British Ambassador to Iraq
- In office July 2023 – February 2025
- Monarch: Charles III
- Prime Minister: Rishi Sunak; Keir Starmer;
- Preceded by: Mark Bryson-Richardson
- Succeeded by: Irfan Siddiq

Personal details
- Born: Stephen Charles Hitchen 1969 (age 56–57) Harrogate, North Yorkshire
- Alma mater: Durham University

= Stephen Hitchen =

British diplomat (born 1969)

Stephen Charles Hitchen (born 1969) is a British diplomat who served as Ambassador to Iraq between July 2023 and February 2025. A specialist in the politics of the Middle East, he was appointed Ambassador to the Kingdom of Saudi Arabia in August 2025.

== Early life ==
Hitchen was born in Harrogate, North Yorkshire. His father was a lawyer and Methodist lay preacher. He was educated at Ashville College, Harrogate and Durham University where he studied history. Shortly after graduating, he walked the route of the medieval pilgrim trail from York to Jerusalem with his future wife. He completed an MA at Leeds University and a PhD on the fall of the Ottoman Empire.

== Career ==
Hitchen joined the Ministry of Defence in 1996 and completed full time language training in Arabic from 1999-2001. He transferred to the Foreign and Commonwealth Office in 2004.

In the Foreign Office, he has worked exclusively on the Middle East and Iran, including postings in Egypt, Kuwait and Jordan. He has held various jobs in London including Director, Middle East and Director, Counter-Terrorism.

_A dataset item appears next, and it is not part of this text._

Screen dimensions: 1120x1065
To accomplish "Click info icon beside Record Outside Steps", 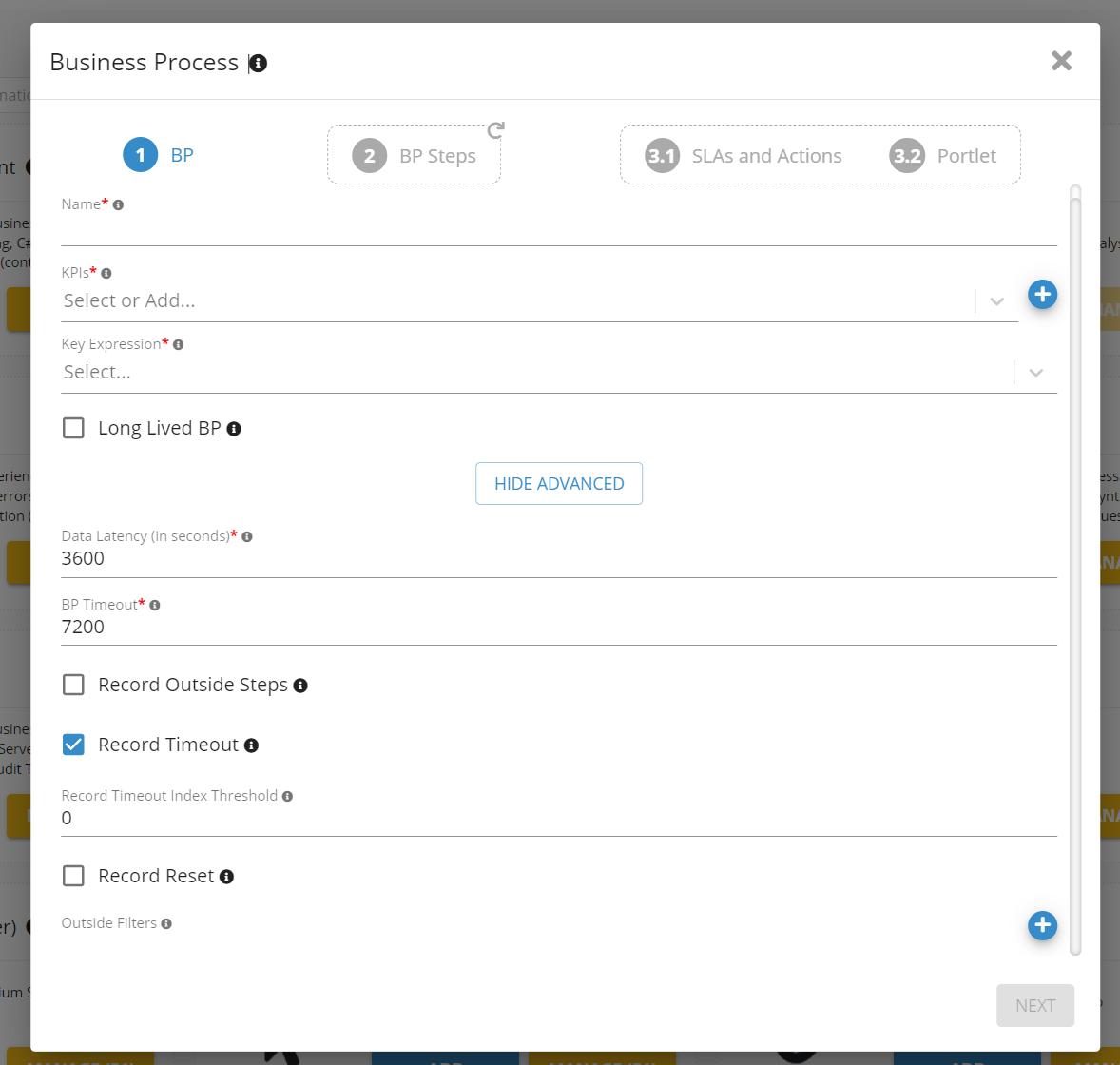I will [300, 686].
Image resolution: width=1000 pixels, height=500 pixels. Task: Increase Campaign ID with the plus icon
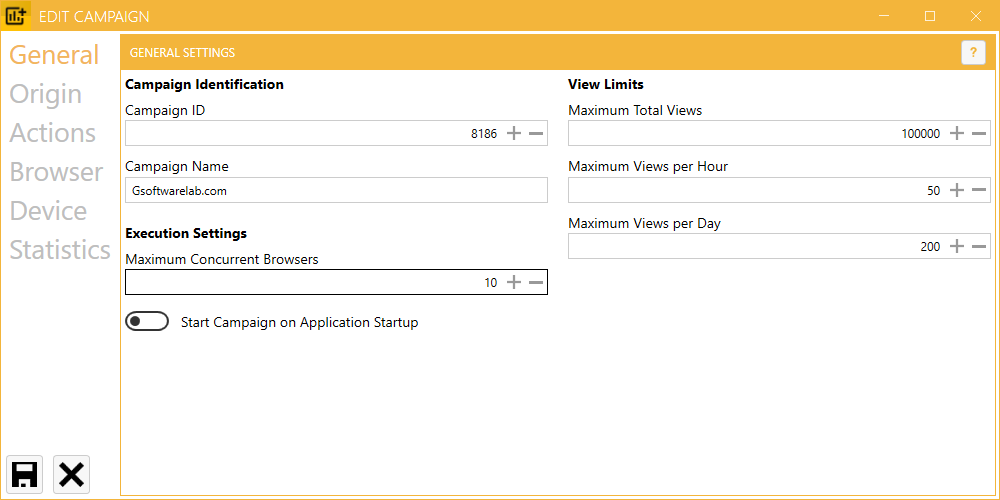tap(514, 133)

In 2023, he was appointed British Ambassador to Iraq.  His tenure in Iraq was notable for its high media profile. He appeared on The Bashir Show and developed his own television programme in which he interviewed prominent Iraqis, including former President Barham Salih, singer Ilham Al-Madfa’i, and Father Yusuf, a monk at the monastery of Mar Mata’i in Nineveh.

His appearance on the Bestoon Show caused controversy when he criticised the role of Iranian-backed militias in Iraqi society.

His appointment as British Ambassador to Saudi Arabia was announced in May 2025.